Levenshulme tennis player Amanda Large has won a national tennis title for the second time, defending her title at the National Visually Impaired Tennis Championships in Loughborough.
Large, competes in the B2 category for players with a low level of partial sight, beat off the challenges of players from around the country without dropping a set to retain the title she won on her debut at the event last year.
Speaking after the event, Large said:
“What an incredible weekend! Fantastic volunteers, plenty of great competitive sportsmanship with a wonderful group of people that have become great friends. I am thrilled and over the moon to have won and retained my Women’s B2 singles national title”.
Large, who trains at Manchester Tennis Centre and is the world number one ranked female B2 player, also retained the women’s doubles national title, partnering her friend Minerva Ainsworth to win the trophy.
It is Ainsworth who Large has to thank for getting her involved in the sport. “I used to play tennis recreationally before my sight loss and it’s a sport I have really missed” said Large, a former GP who had to retire from the job she loved after being diagnosed with retinitis pigmentosa in her early 30s and her sight loss started to affect her ability to work with patients.
“Despite sight loss I was keen to stay mentally and physically fit by playing competitive sport. I play VI cricket in a team and one of my teammates (and now my tennis doubles partner) told me about the opportunities to play VI tennis that are supported by the Tennis Foundation. After contacting them I was put in touch with other players at training sessions and then moved onto competitions from there. Since then my life has changed for the better. I have met and played against so many great people from all over this country and the world, it has been fantastic!
“With plenty of coaching and practice, I will hopefully get the opportunity to represent Team GB again and defend my world number one title at international level next year.”
Visually impaired tennis is an adapted from the full court version of tennis and uses a smaller court marked out with lower nets and tactile lines, and an audible ball so players can hear it bounce. Depending on a player’s degree of sight loss they may have between one and three bounces of the ball before returning it back to their opponent. Competitions take place across four sight categories, B1 to B4/B5 – with B1 players having the greatest degree of sight loss.

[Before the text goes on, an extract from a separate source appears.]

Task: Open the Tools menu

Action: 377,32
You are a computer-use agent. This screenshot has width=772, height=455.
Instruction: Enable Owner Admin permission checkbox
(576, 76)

Anyone interested in giving visually impaired tennis a try can contact the Tennis Foundation, Great Britain’s leading tennis charity. It is one of the fastest growing disability sports with participation thriving around the country.
Asked what she would say to anyone considering giving it a go, Large said:
“It is a fantastic sport both competitively and socially for any age. It’s a great form of exercise with an amazing group of people – give it a go!”
You can learn more about VI tennis or find a session near you on the Tennis Foundation website or by emailing email@example.com.
QUICK FACTS: Visually Impaired Tennis
- One of the fastest growing disability sports
- Ambitions for it to become a future Paralympic sport
- Adapted from the full court version of tennis to a smaller court, marked out with lower nets and tactile lines
- Uses an audible ball so players can hear it bounce
- Players compete in different categories, with B1 having the greatest degree of sight loss
- Depending on a player’s category they are allowed between one and three bounces of the ball
- Competitions are fun and friendly and take place regionally and nationally throughout the year!